The Courant-Friedrichs-Lewy (CFL) condition states that a necessary condition for the convergence of an explicit finite difference scheme is that the domain of dependence of the discrete problem includes the domain of dependence of the differential equation in the limit as the length of the finite difference steps goes to zero.

The CFL condition is easy to understand when examining the two cases in Figure 1. In the first case, the plane wave propagates with an angle ${\alpha}_1$ given by the arctangent of the two vectors ${\vert\vec{v}\vert} \over {\vert\vec{u}\vert}$.The explicit upwind finite difference stencil will use the traveltime values in points A and B to calculate the value in point C. When the plane wave propagates with an angle ${\alpha}_2$ as in the second case, the information from points A and B is propagated to the right and above point C. In this case the point C is outside the domain of dependence and numerical instabilities can appear.
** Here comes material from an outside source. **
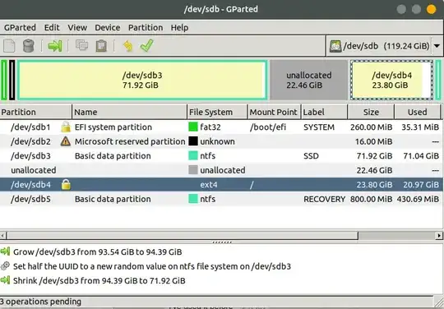Click the Copy partition toolbar icon
Image resolution: width=444 pixels, height=309 pixels.
click(82, 46)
To ensure the stability of the algorithm I use an adaptive step algorithm which will calculate the position of the point C' inside the domain of dependence.

 
stencil
stencil
Figure 1
Two cases in plane wave propagation for the explicit finite difference traveltime algorithm. a) The domain of dependence includes the new stencil point. b) The domain of dependence doesn't include the stencil point C, requiring an adaptive step at C'.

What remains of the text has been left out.